Improved scale of operations and moderation in profitability margins
The company have achieved a revenue of Rs. 64.24 Cr. in FY24 against Rs. 55.67 Cr. in FY23. The increase of 15.40% is attributed to the increase the manufacturing capacity leading to increased sales. The EBITDA margins of the company stood at 12.80% in FY24 as compared to 16.20% in FY23 The decrease in the operating margins was observed because of the increase in the raw material prices and selling expenses. The raw material used by the company is medical grade plastics which is a crude oil derivative. The prices of crude oil were observed to remain above the mean levels during FY24, however correction was noticed during FY25. The PAT margins of the company stood at 4.71% in FY24 as compared to 6.69% in FY23. The topline of the company for 11MFY2025 is Rs. 83.46 Cr. Going forward, the company is likely to improve the topline by sustaining profitability over the medium term on account of corrections noticed in raw material prices and increased production capacity. NHPL does not have any forex hedging policies for its export operations.

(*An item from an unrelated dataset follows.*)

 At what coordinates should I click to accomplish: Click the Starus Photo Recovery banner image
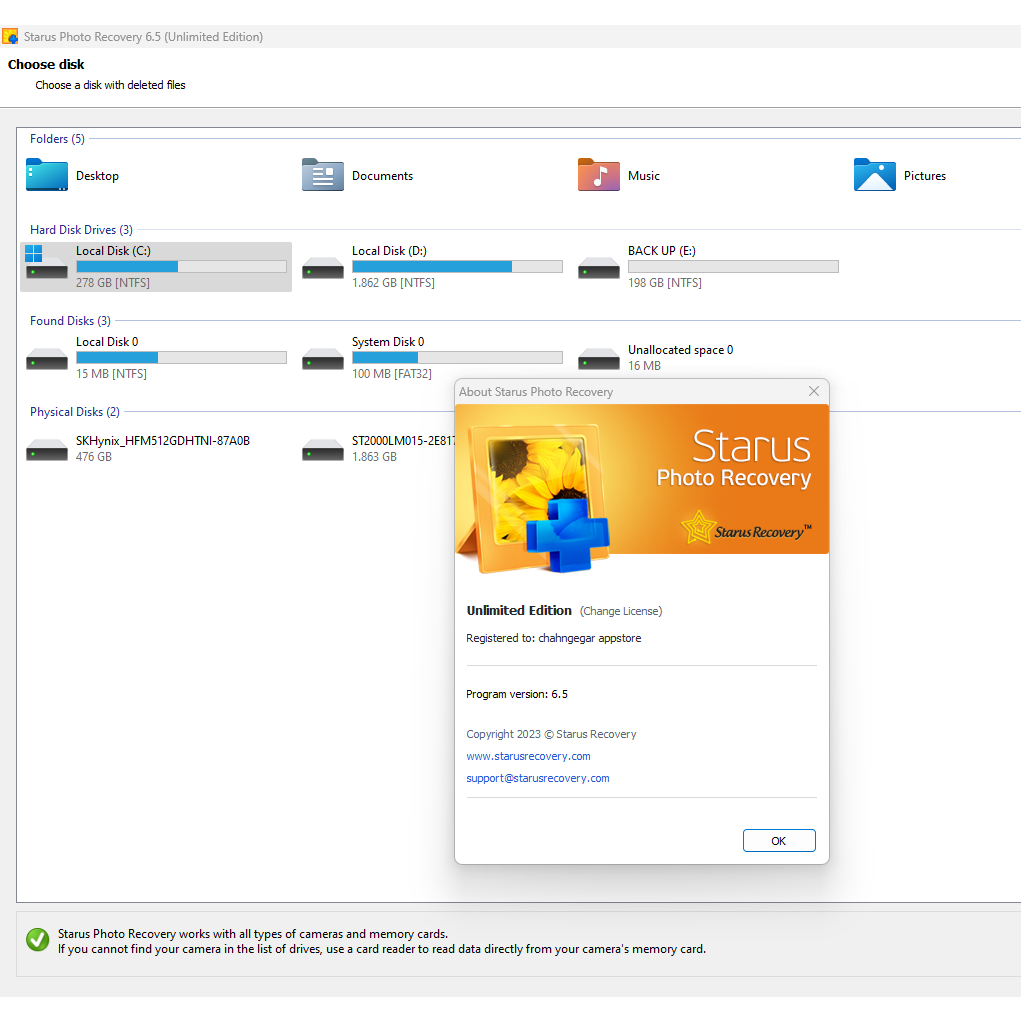click(642, 490)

Moderate Financial Risk Profile
The financial risk profile of the company is moderate marked by tangible net-worth of Rs. 36.18 Cr. as on 31st March 2024 against Rs. 24.65 Cr. as on 31st March 2023. The improvement has been noticed because of infusion of equity share capital of Rs. 5 Cr. (50,00,000 shares @ Rs. 10 each) and ploughing back of profits. The net worth also consists of unsecured loans treated as quasi equity worth Rs. 9.58 Cr in FY24 as against Rs. 6.07 Cr. in FY23. The unsecured loans has been treated as quasi equity due to subordination clause of the banker’s stipulation. The total debt of the company is Rs. 65.23 Cr as on 31st March 2024 (LT – Rs. 59.22 Cr. and ST – Rs. 6.01 Cr.) against Rs. 35.56 Cr. (LT – Rs. 33.86 Cr. and ST – Rs. 1.71 Cr.) as on 31st March 2023. The gearing stands average at 1.80 times in FY24 against 1.44 times in FY23. The increase in the gearing has been noticed because of the increase in the term loans attributed to the debt laden CAPEX undertaken. Further, the interest coverage ratio of the company stood at 4.26 times in FY24 against 3.83 times in FY23. The debt service coverage ratio stood at 1.62 times in FY24 against 1.72 times in FY23. The DSCR has observed a decline because of the increased debt repayment obligations and the rising interest costs on the same with additional working capital requirement being fulfilled with the help of the increased cash credit limits by PNB from Rs. 4 Cr to Rs. 9.5 Cr. The TOL/TNW stood at 2.21 times in FY24 against 1.85 times in FY23 and the NCA/TD stood at 0.08 times in FY24 as against 0.16 times in FY23. Acuité believes that the financial risk profile of NHPL is likely to remain moderate over the medium term.
|
Intensive Working Capital Operations
The working capital operations of the company remained intensive marked by GCA days which stood at 182 days as on as on 31st March 2024 against 173 days as on 31st March 2023. The increase in the GCA days was observed because of slight increase in the debtor collection period. The inventory and debtor days of the company stood at 74 days and 62 days respectively as on 31st March 2024 against 83 days and 45 days respectively as on 31st March 2023. The inventory days noticed a decline on account of better inventory management and increased export orders. On the other hand, the creditor days of the company stood at 69 days as on 31st March 2024 against 57 days as on 31st March 2023. The company has been trying to manage the working capital by maintaining better relations with the suppliers and getting better credit periods. Acuité believes that NHPL is likely to improve on account of better inventory management and better relations with the suppliers and customers.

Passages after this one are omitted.